Baudelaire als Kronzeuge
In Deutschland fertigte Stefan George die erste Übersetzung an, es gab weitere Versuche, die doch immer nur nahelegen: „Die Blumen des Bösen“ liest man, soweit möglich, im Original, um sich ganz dem Sprachfluss zu überlassen. Als bedeutendster Interpret – und ebenfalls Übersetzer – von Baudelaires Werks gilt Walter Benjamin, der Baudelaire zum wichtigen Kronzeugen seines unvollendeten „Passagen-Werks“ machte, mit dem er eine „Urgeschichte des 19. Jahrhunderts“ schreiben wollte.

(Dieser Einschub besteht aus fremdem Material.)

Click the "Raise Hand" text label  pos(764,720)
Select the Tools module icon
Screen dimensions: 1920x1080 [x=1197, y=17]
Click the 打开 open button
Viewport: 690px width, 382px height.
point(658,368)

Noch 1996 macht Karl Heinz Bohrer in seiner großen Untersuchung „Der Abschied – Theorie der Trauer“ das Erschrecken über das Verschwinden des Schönen vor allem an Baudelaire und dessen „radikaler Melancholie“ fest. Ihm attestiert er, als einer der ersten gewusst zu haben, dass die Gegenwart in der Moderne gar nicht mehr erfahrbar, dass sie stets schon entschwunden, das „je schon Gewesene“ sei.
Wer durch die Ausstellung „Böse Blumen“ streift und etwa Odilon Redons Kohlezeichnung „Fleurs du Mal“ von 1890 betrachtet oder Moritz Wehrmanns schauerliche Blumen-Fotografien von 2012, dem wird schnell klar, warum Baudelaire bis heute so fasziniert und modern wirkt: Die klassische Vorstellung, dass das Schöne und Gute eine Einheit bilden würden, war vor ihm bereits angekränkelt, doch er hat sie endgültig gesprengt.